__About this exercise__. No picture belongs in the answer, which must hold exactly the lines from the one with "At what coordinates" through the final line below.

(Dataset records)
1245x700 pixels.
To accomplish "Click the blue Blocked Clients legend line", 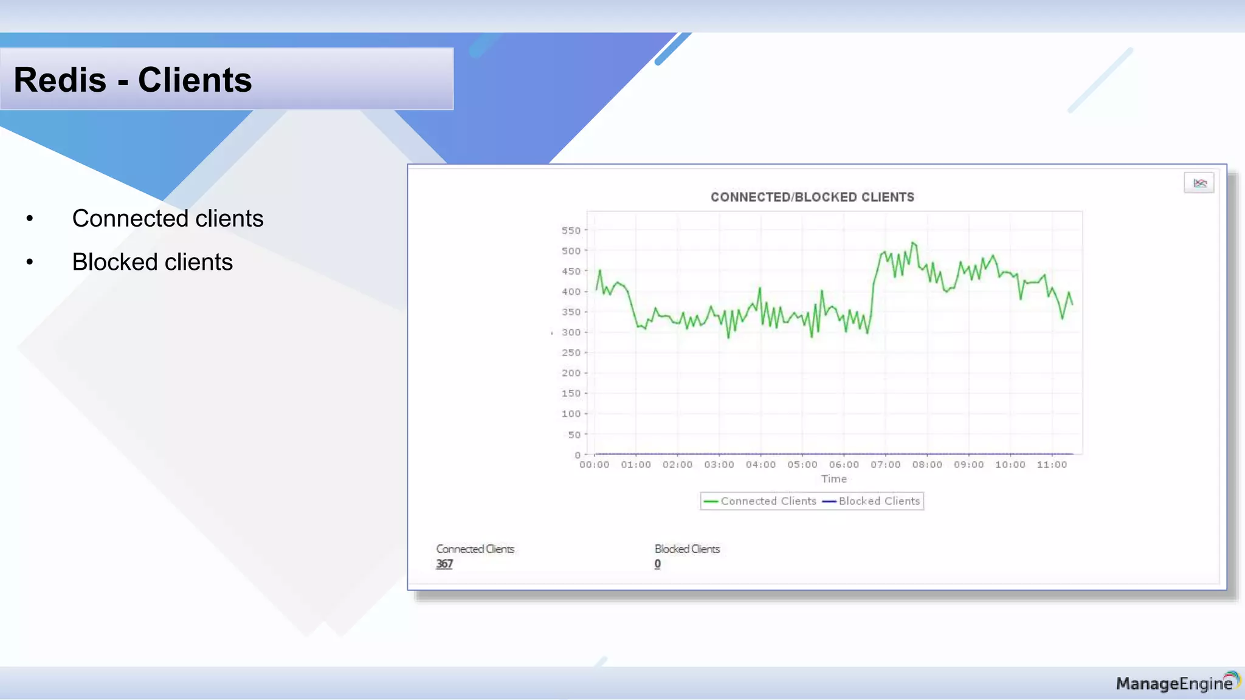I will pos(829,501).
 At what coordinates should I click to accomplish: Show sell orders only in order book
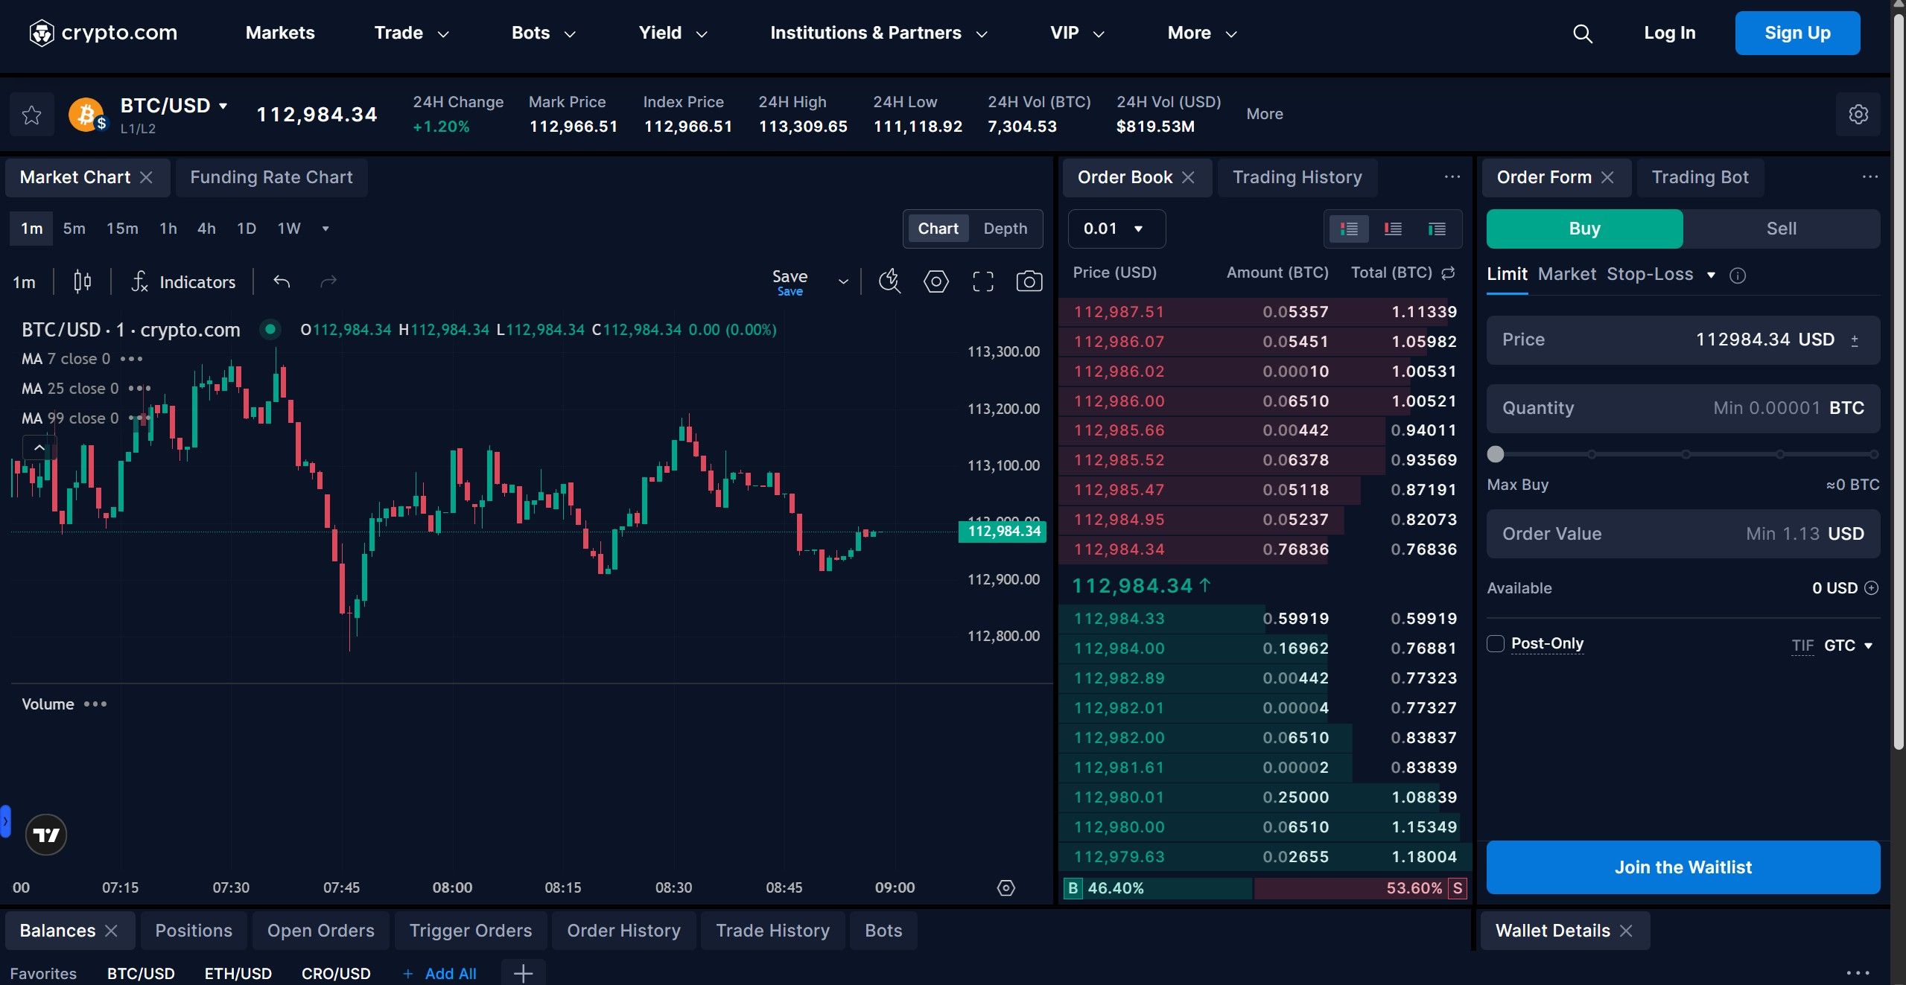(1392, 229)
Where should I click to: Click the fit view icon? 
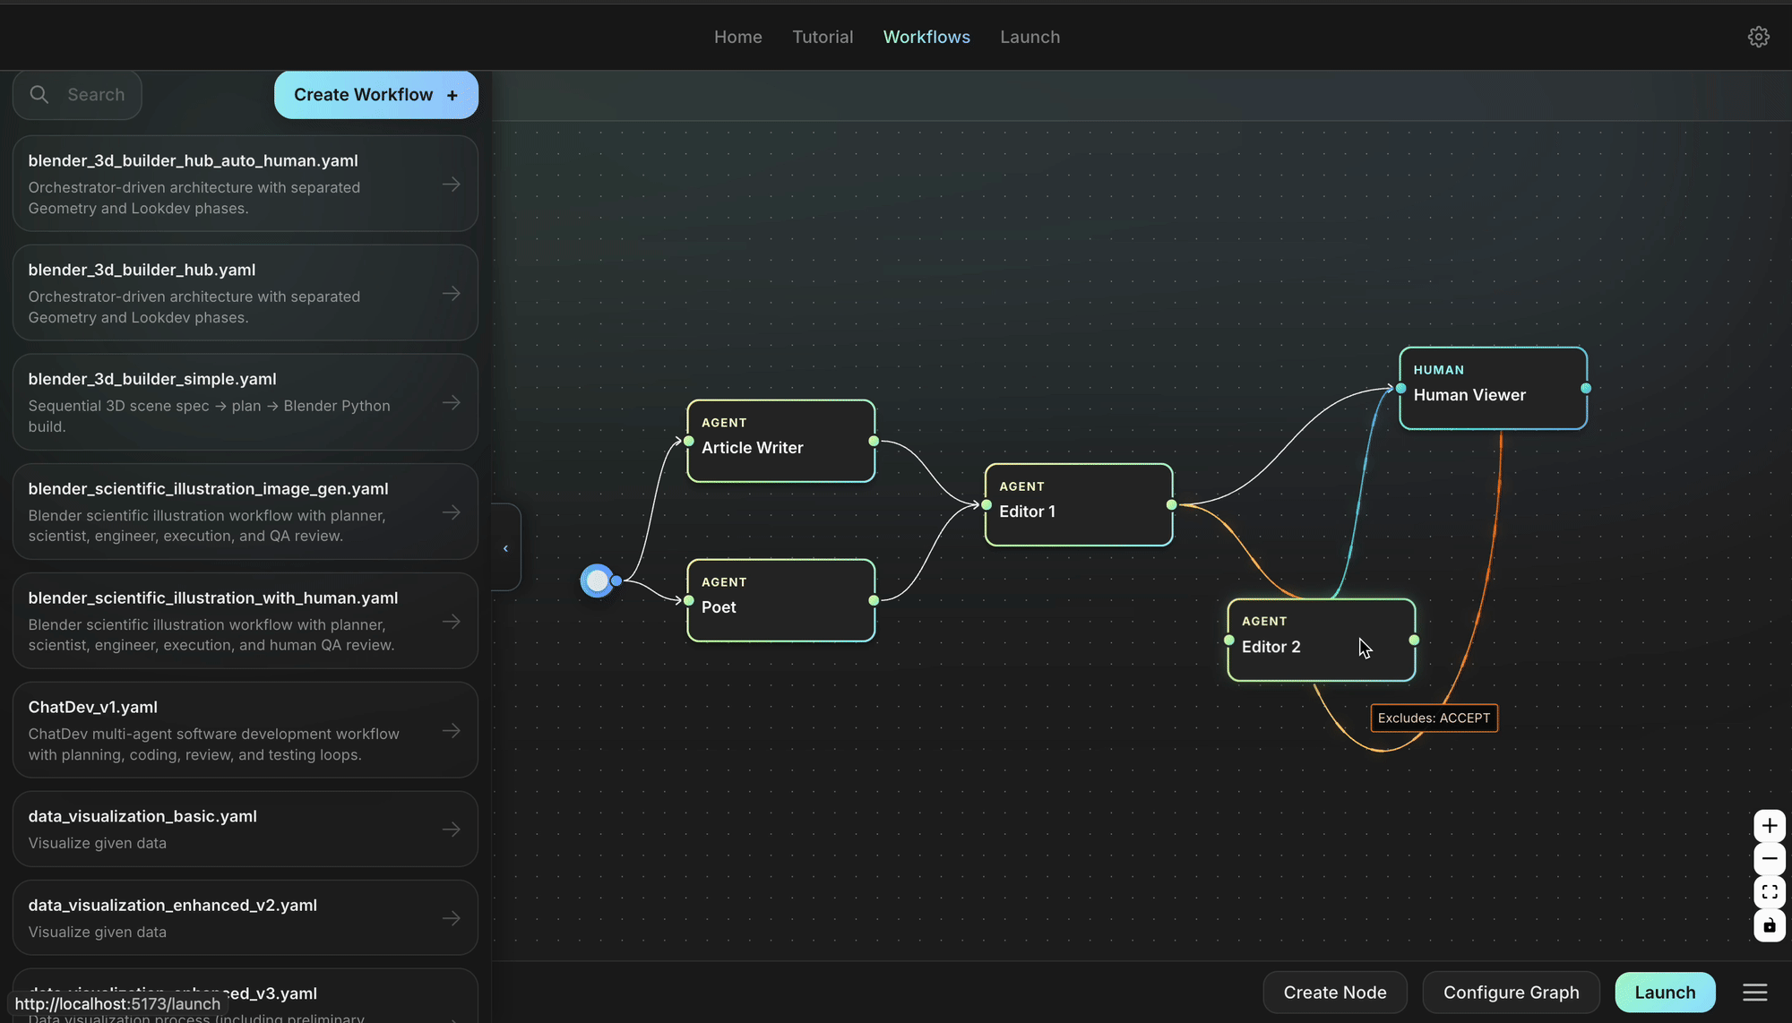pos(1769,892)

__Written solution__.
 At what coordinates should I click to accomplish: Show sell orders only in order book
(1392, 229)
Where should I click to: Click the fit view icon? 
pos(1769,892)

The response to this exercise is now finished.